Compiler dropping my type conversion?

I'm puzzled by what I had to do to get this code to work. It seems as if the compiler optimized away a type conversion that I needed, or there's something else I don't understand here.

I have various objects that are stored in the database that implement the interface Foo. I have an object, bar, which holds data I'm using to retrieve my Foo objects. bar has these methods:

Class getFooClass()

Long getFooId()

I pass the class and ID to a method with this signature, which delegates to hibernate which retrieves the subject based on its class and ID:

public <T> T get(Class<T> clazz, Serializable id);

There are different implementers of Foo, and some of these hibernate objects have a Long id, and others have a Integer id. Although this method accepts either, farther down it had better have the right one. So when I tried to call get() on an object with an Integer id, as follows, I understandably got an error complaining that I had provided a Long where an Integer was required:

get(bar.getFooClass(), bar.getFooId());

There's no hibernate problem here, I just need to provide an Integer where an Integer id is required and a Long where a Long id is required. So I added a method to bar, hasLongId(), and tried this: (at this point you may be thinking this isn't a good design, but that's not my question right now)

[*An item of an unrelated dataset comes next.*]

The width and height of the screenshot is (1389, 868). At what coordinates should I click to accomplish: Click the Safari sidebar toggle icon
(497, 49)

bar.hasLongId() ? bar.getFooId() : bar.getFooId().intValue());

And it still complained that I had provided a Long. That seemed strange. Then I tried this:

bar.hasLongId() ? bar.getFooId()
: new Integer(bar.getFooId().intValue()));

Same error! How can this be? So I stepped through in the debugger, and yes, it stepped through intValue() and also through the Integer constructor, but then in the get method, the passed parameter was in fact a Long -- the same Long object that was returned from getFooId().

I don't understand what's happening, so I just try various things:

Integer intId = bar.getFooId().intValue();
get(bar.getFooClass(), bar.hasLongId() ? bar.getFooId() : intId);
// same error


Serializable id = bar.hasLongId() ? bar.getFooId()
: new Integer(bar.getFooId().intValue());
get(bar.getFooClass(), id);
// same error

And finally:

Serializable id;
if (bar.hasLongId()) {
id = bar.getFooId();
} else {
id = bar.getFooId().intValue();
get(bar.getFooClass(), id);

This one works. So apparently it has something to do with the ternary operator. But why? Can someone explain what happened here?

Answer Source

This is a great question and goes into the nitty gritty details of the semantics of the ternary expression. No, your compiler is not broken or playing tricks on you.

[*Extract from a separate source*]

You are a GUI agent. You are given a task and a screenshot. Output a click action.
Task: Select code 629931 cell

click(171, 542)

In this case, if the types of the second and third operands of the ternary expression is long and int, then the resulting type is always long. This is due to binary numeric promotion.

According to the JLS (Java Language Specification):

..., binary numeric promotion is applied to the operand types, and the type of the conditional expression is the promoted type of the second and third operands.